TDCI is providing greater clarification and encouraging advisers to contact the Division
According to Kevin Walters of the Tennessee Dept. of Commerce & Insurance, the TDCI’s Securities Division has made immediate changes that “investment attorneys/advisers might care a great deal about.”
According to Walters, “TDCI’s Securities Division recently amended its current rules to allow certain investment advisers, private fund advisers, and venture capital firms whose only clients are private funds that meet the new rule’s definition, to be exempt from registration and custody requirements. However, these firms will be required to notice file and annually renew this notice filing with the Division.”
Walters says that since the change, there has been “confusion among advisers” regarding the “de minimis exemption and how the custody requirements apply.”
“Simply put, if an investment adviser has custody in any capacity, it cannot rely on the de minimis exemption unless it is an SEC-registered investment adviser that complies with SEC Rule 206(4)-2 (17C.F.R. § 275.206(4)-2),” according to a release.
The de minimis exemption, found in Tennessee Securities Rule 0780-04-03-.05(1)(b), exempts an investment adviser from the registration requirements if the adviser is domiciled in Tennessee and, during the course of the preceding 12 months, has had fewer than 15 clients and neither holds itself out generally to the public as an investment adviser or acts as an investment adviser to any investment company registered under the Investment Company Act.
The de minimis exemption only applies if firms do not have custody of funds. To curb confusion, TDCI is providing greater clarification and encouraging advisers to contact the Division with any questions they may have.
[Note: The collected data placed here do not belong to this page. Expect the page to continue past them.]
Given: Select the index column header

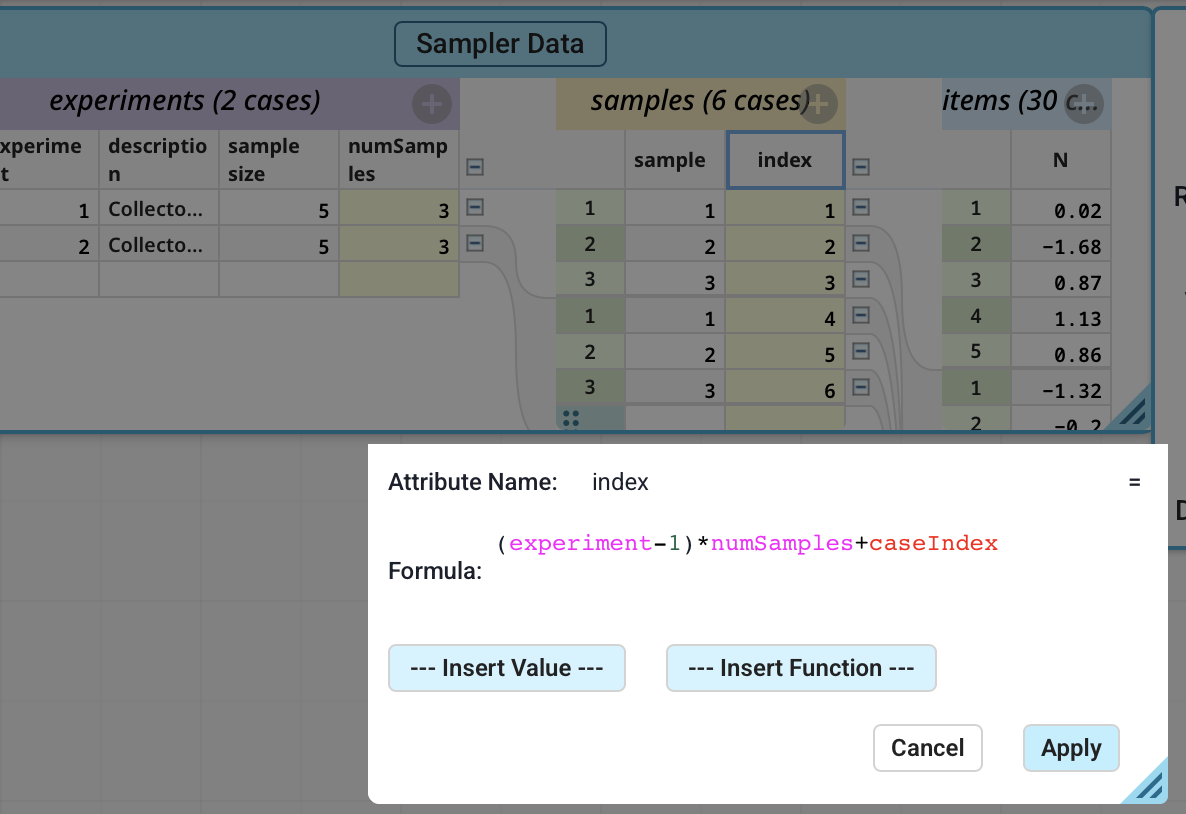Looking at the screenshot, I should 785,160.
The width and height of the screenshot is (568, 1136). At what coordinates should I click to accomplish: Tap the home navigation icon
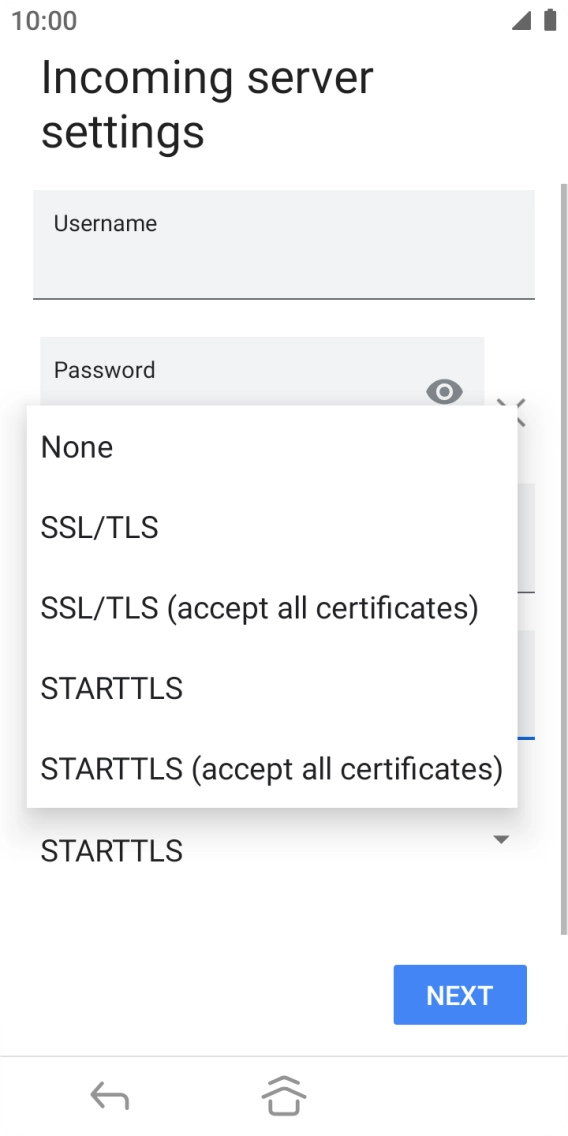click(x=283, y=1096)
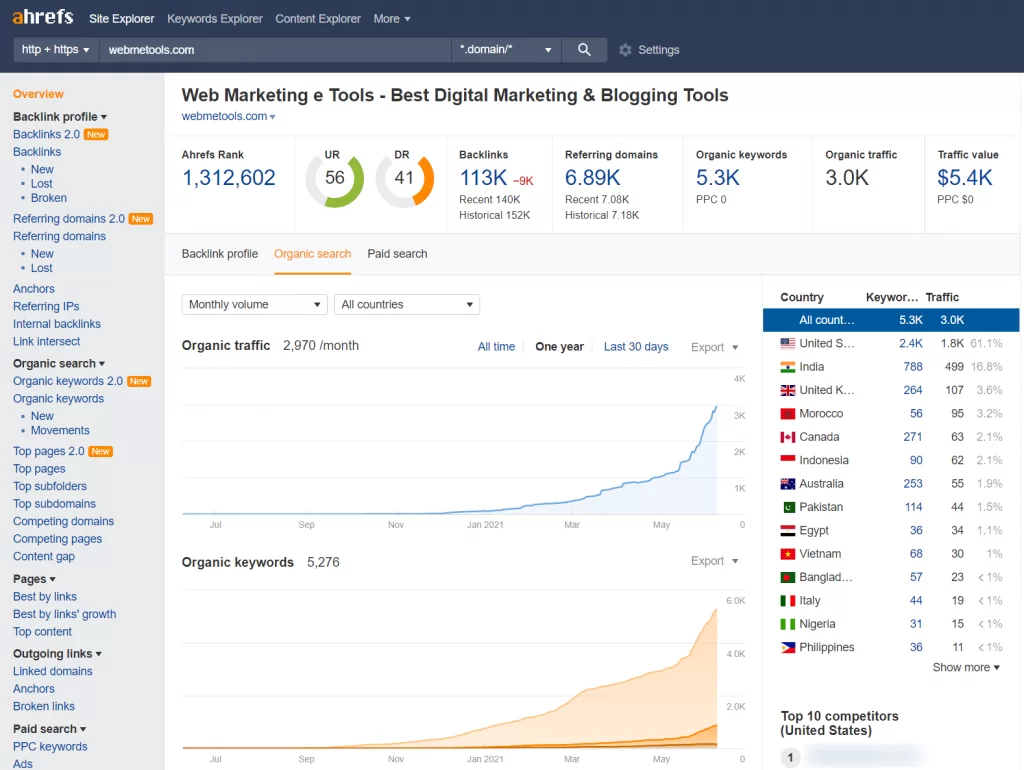Select the All time traffic view
Screen dimensions: 1024x770
pos(496,346)
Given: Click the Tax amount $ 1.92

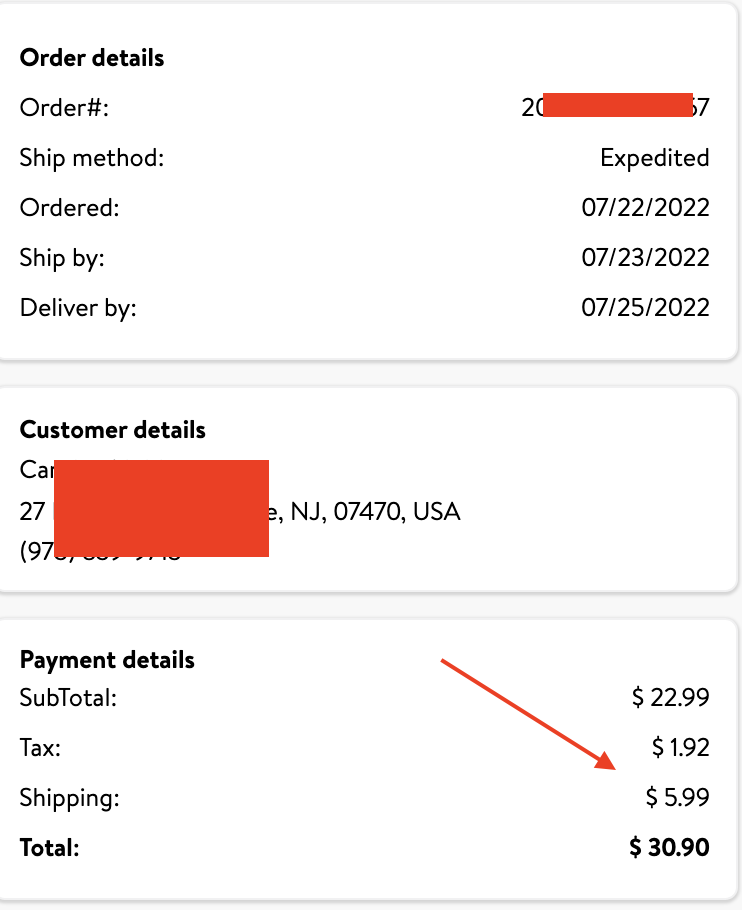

“Regulatory and compliance requirements are intended to protect Tennessee investors and maintain integrity in the securities industry,” said TDCI Assistant Commissioner for the Securities Division Elizabeth Bowling. “Our division recognizes the potential for some regulatory requirements to impede small business practices in our state. This new exemption for certain investment advisers, known as the ‘private fund exemption,’ strikes a balance between the regulatory requirements that ensure investor protection while still promoting venture capitalism in Tennessee. Working collaboratively with advisers in Tennessee speaks to our mission of empowering and protecting Tennesseans.”
TDCI Director April Odom says the organization listened to industry participants.
According to a release from the TDCI:
To clarify, the de minimis exemption never exempted an investment adviser from the requirement to comply with the custody rules.
However, those who meet the requirements of the newly created private fund exemption, found at Tennessee Securities Rule 0780-04-03-.05 (1)(c) are exempt from custody requirements.
The new exemption allows a qualifying investment adviser to notice file as an exempt reporting adviser with the Division rather than registering as an investment adviser. The advisers who qualify for the exemption and notice file will also require an annual renewal filing. All filings are completed through the Investment Adviser Registration Depository (IARD) system.
For more information about these amendments or to contact TDCI’s Securities Division, please visit tn.gov/securities, email securities.2@tn.gov or call 800-863-9117.
“The Division has worked to become a resource and partner for state-registered investment advisers,” said Odom. “We listened to industry participants and registrants and recognize the challenges facing small businesses and investment advisers. The adoption of the private fund exemption has eased regulatory requirements for investment advisers and encouraged business for Tennesseans without compromising investor protections.”